DATA:

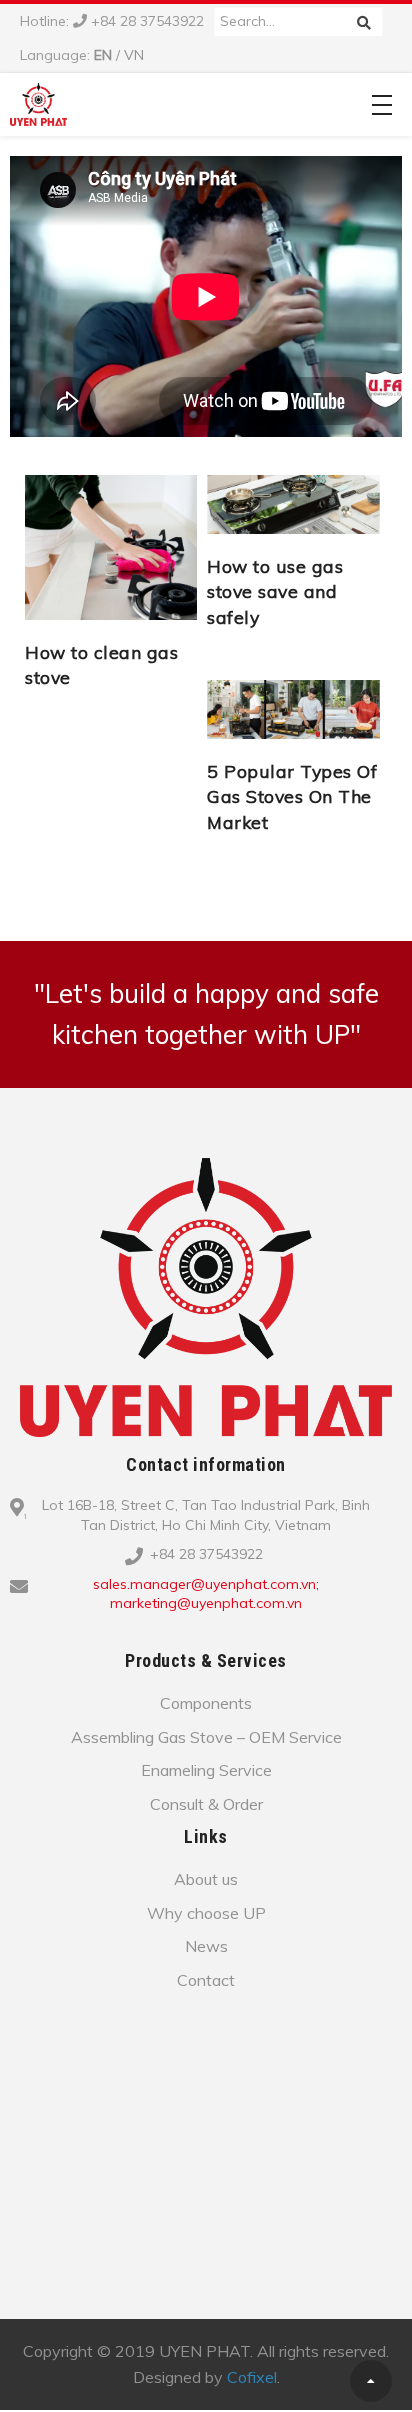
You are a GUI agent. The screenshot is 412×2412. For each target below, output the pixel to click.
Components (206, 1703)
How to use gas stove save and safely (275, 591)
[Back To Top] (371, 2381)
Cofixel (252, 2377)
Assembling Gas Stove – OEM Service (206, 1737)
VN (134, 55)
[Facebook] (219, 1636)
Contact (206, 1980)
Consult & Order (206, 1804)
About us (206, 1879)
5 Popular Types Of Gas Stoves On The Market (292, 796)
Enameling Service (206, 1770)
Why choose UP (206, 1913)
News (206, 1946)
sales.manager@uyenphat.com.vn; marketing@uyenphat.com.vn (206, 1594)
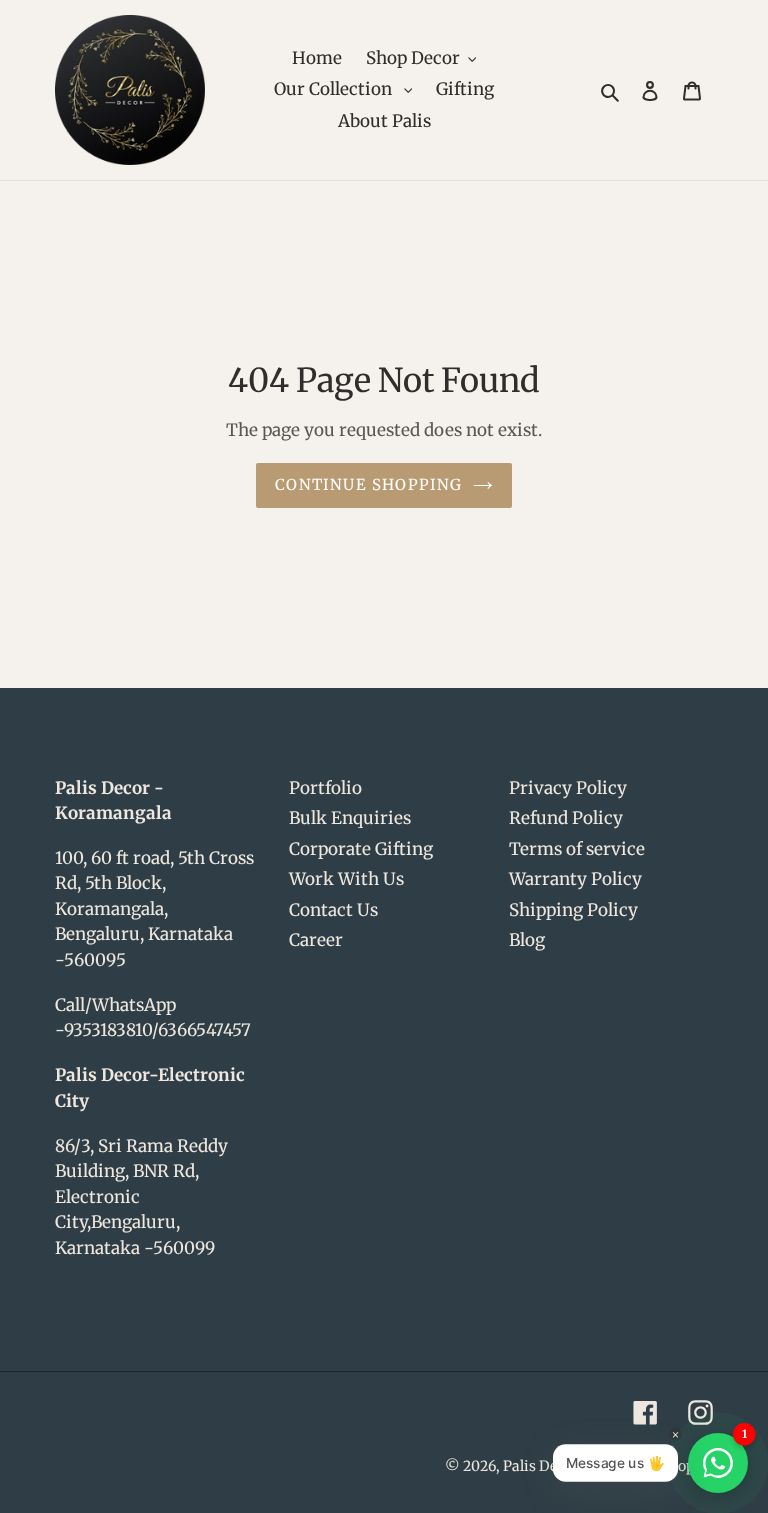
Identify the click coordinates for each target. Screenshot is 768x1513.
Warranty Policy (575, 879)
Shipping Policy (573, 910)
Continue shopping (368, 484)
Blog (527, 940)
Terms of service (577, 849)
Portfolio (325, 788)
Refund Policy (566, 818)
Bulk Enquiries (350, 818)
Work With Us (346, 879)
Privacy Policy (568, 788)
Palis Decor (540, 1466)
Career (316, 940)
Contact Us (333, 910)
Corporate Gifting (361, 849)
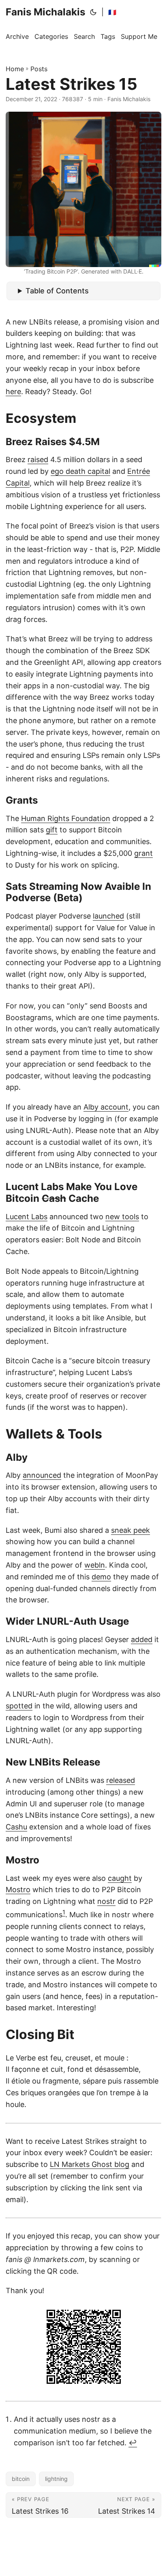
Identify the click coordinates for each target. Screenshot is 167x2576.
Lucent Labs (26, 1216)
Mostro (18, 1889)
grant (143, 853)
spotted (19, 1706)
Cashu (16, 1827)
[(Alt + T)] (93, 12)
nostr (106, 1901)
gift (52, 829)
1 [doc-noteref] (63, 1912)
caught (120, 1878)
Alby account (106, 1107)
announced (42, 1475)
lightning (56, 2478)
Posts (38, 69)
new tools (122, 1216)
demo (101, 1576)
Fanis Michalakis (45, 12)
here (13, 391)
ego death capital (80, 471)
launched (108, 916)
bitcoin (21, 2478)
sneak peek (130, 1530)
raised (38, 459)
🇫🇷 (112, 12)
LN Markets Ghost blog (89, 2164)
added (141, 1639)
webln (94, 1565)
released (120, 1780)
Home (15, 69)
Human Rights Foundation (65, 818)
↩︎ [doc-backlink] (132, 2442)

PROBLEM TO SOLVE:
An exact copy is required of the lines from the start of the records above through the line with "About us (206, 1879)", and only those, without any pictures.

TASK ANSWER:
You are a GUI agent. The screenshot is 412×2412. For each target below, output the pixel to click.
Components (206, 1703)
How to use gas stove save and safely (275, 591)
[Back To Top] (371, 2381)
Cofixel (252, 2377)
Assembling Gas Stove – OEM Service (206, 1737)
VN (134, 55)
[Facebook] (219, 1636)
Contact (206, 1980)
Consult & Order (206, 1804)
About us (206, 1879)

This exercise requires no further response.